The real cause of obesity is embarrassingly simple: Americans consume more calories than they need to maintain a healthy body weight. According to the U.S. Department of Agriculture, the average American consumed 500 calories more per day in 2000 than in 1970. Much of this increase is explained by the doubling in the amount of food eaten outside the home from the mid-1970s to the mid-1990s, by which time restaurant and takeout food accounted for one-third of total energy consumption. Restaurants offer high-calorie foods and increased portion sizes to attract customers. Marketing of fast food and high-calorie snacks to children continues to become ever more sophisticated, creating an unhealthy appetite for calorie-rich foods.

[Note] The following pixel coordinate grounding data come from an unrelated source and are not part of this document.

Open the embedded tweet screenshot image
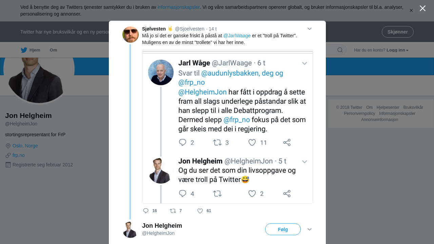The image size is (434, 244). click(x=227, y=126)
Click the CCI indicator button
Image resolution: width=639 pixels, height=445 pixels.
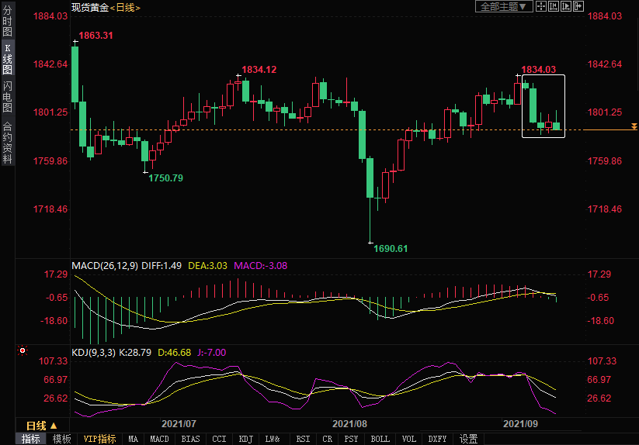pos(220,439)
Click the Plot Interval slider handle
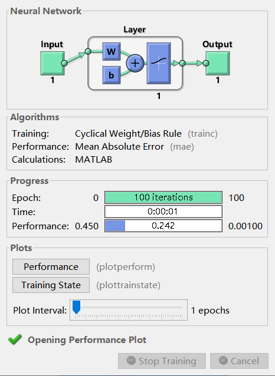Viewport: 275px width, 376px height. coord(76,307)
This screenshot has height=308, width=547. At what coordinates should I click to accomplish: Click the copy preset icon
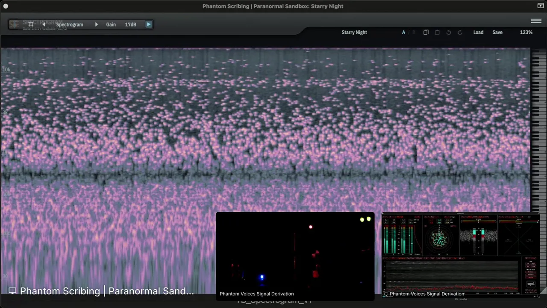tap(426, 33)
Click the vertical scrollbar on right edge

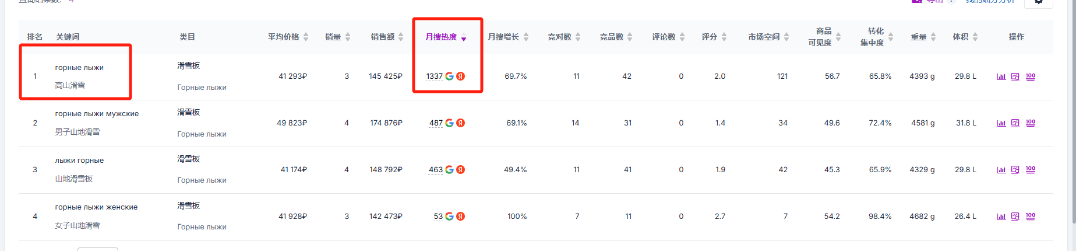pyautogui.click(x=1073, y=111)
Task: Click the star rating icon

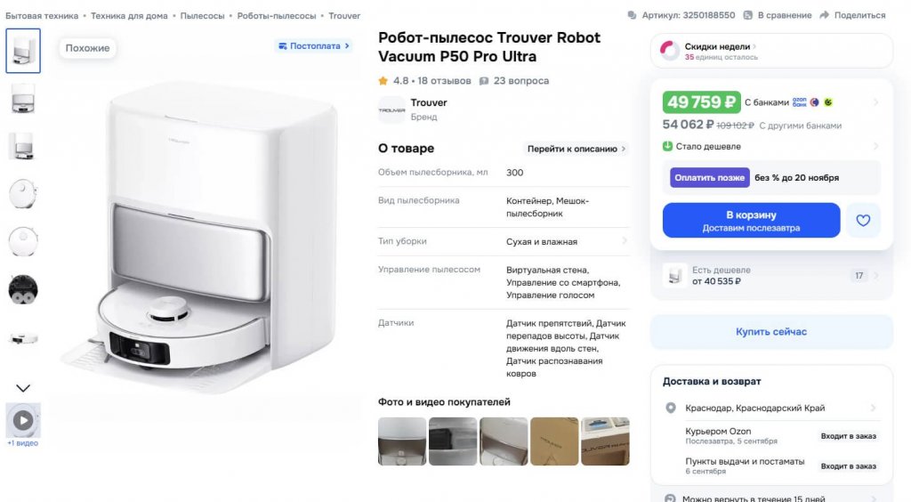Action: (x=383, y=81)
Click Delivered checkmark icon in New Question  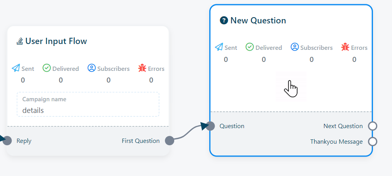[250, 47]
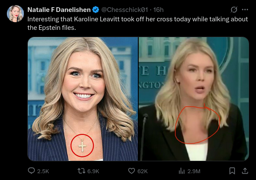Click the 62K likes count

pos(143,171)
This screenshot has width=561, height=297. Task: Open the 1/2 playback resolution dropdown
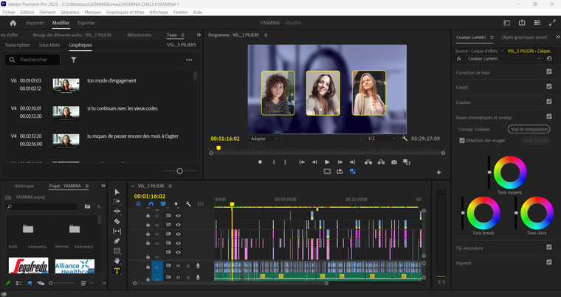(381, 138)

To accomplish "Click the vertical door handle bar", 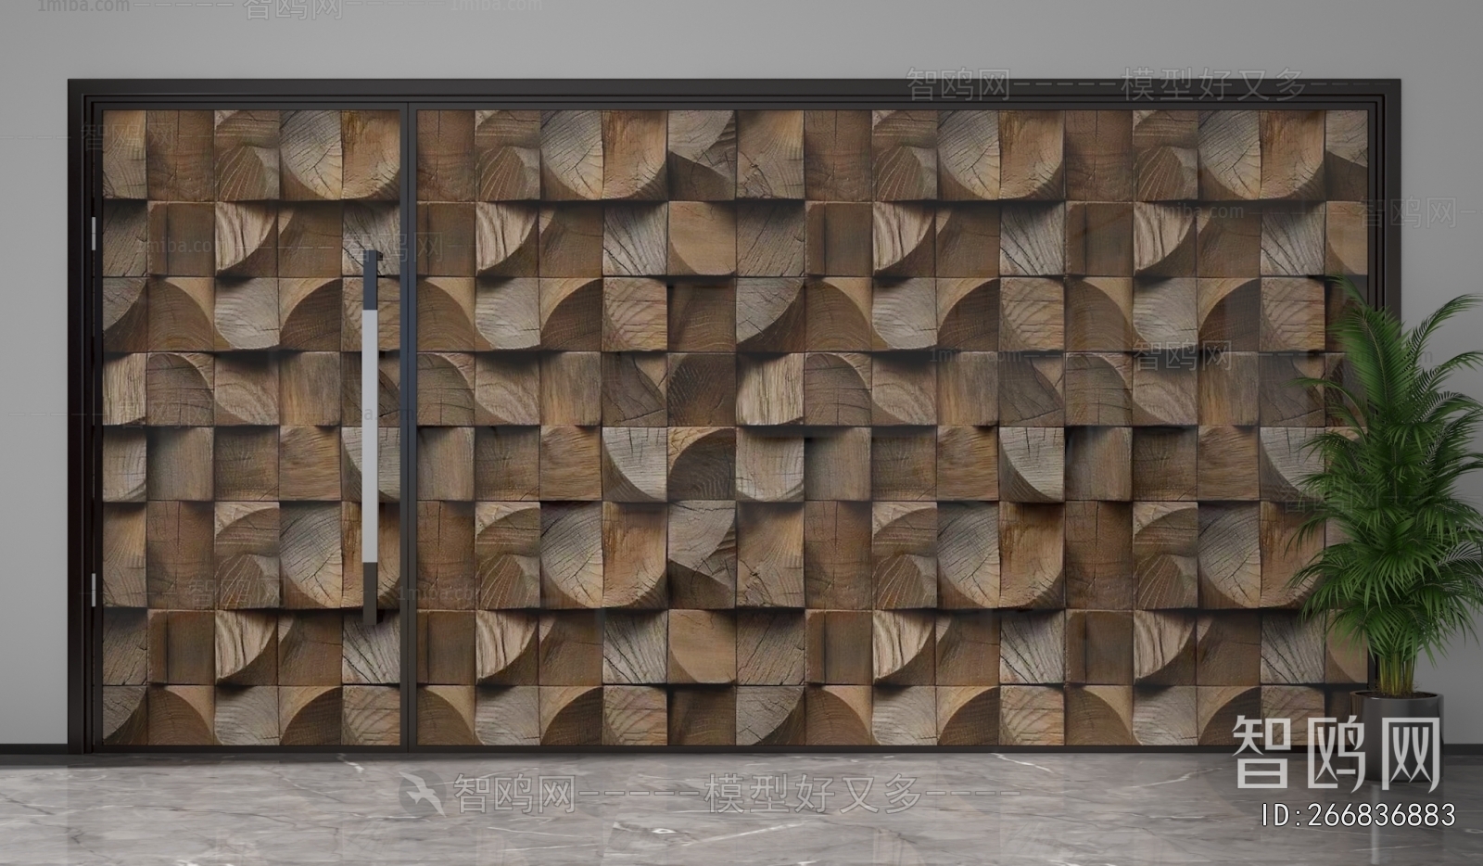I will click(x=372, y=436).
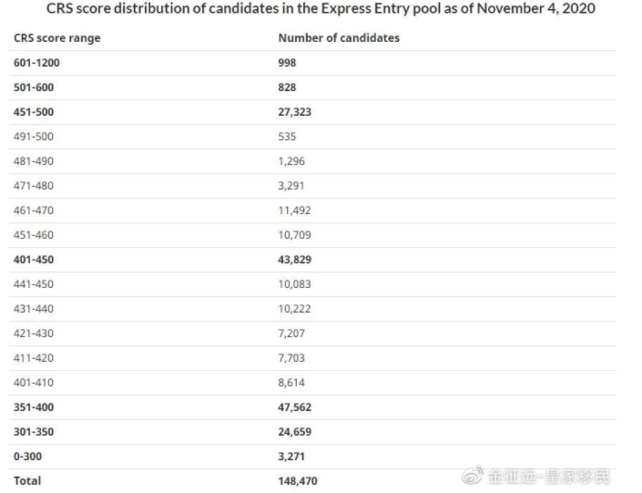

Americans’ increase in sugar consumption tells an interesting story. The USDA recommends that the average diet include no more than 10 teaspoons of sugar each day. In the 1950s,
Americans’ average daily intake of sugar
and other sweeteners was 23 teaspoons. By 2000 this had increased to 32 teaspoons of sweeteners per day, providing an additional 135 calories. (Just one 20-ounce bottle of soda, for example, contains about 16 teaspoons of sugar.) Without any other changes in diet or exercise, a person taking in an extra 135 calories per day gains more than 1 pound each month (3500 extra calories lead to 1 pound of weight gain). The result is perfectly predictable: the percentage of obese adults doubled between the early 1970s and 2000, and during the same period, the percentage of
obese children and adolescents increased by a factor of almost four
.

Dr. Julie L. Gerberding, director of the Centers for Disease Control and Prevention, told the
Washington Post
in March 2004 that by 2005 the number of
deaths in the United States caused by obesity and physical inactivity
was projected to reach 500,000—more deaths than are caused by smoking, and almost the same number of deaths caused by cancer. Genetic predisposition and just plain bad luck play a role in most diseases, including those contributed to by obesity, but the greatest determinants of health are the habits, choices, demands, and environment of daily life. Obesity is primarily a social disease—the result of aggressive marketing of high-calorie foods and our physically inactive culture—in much the same way that tuberculosis was largely a social disease of the nineteenth century, the result of overcrowding and the uncontrolled ravages of the industrial revolution. Clearly, the outlook for Americans’ health is not good when one of the key risk factors for most chronic diseases is increasing at an epidemic pace and little is being done to get at the heart of the problem.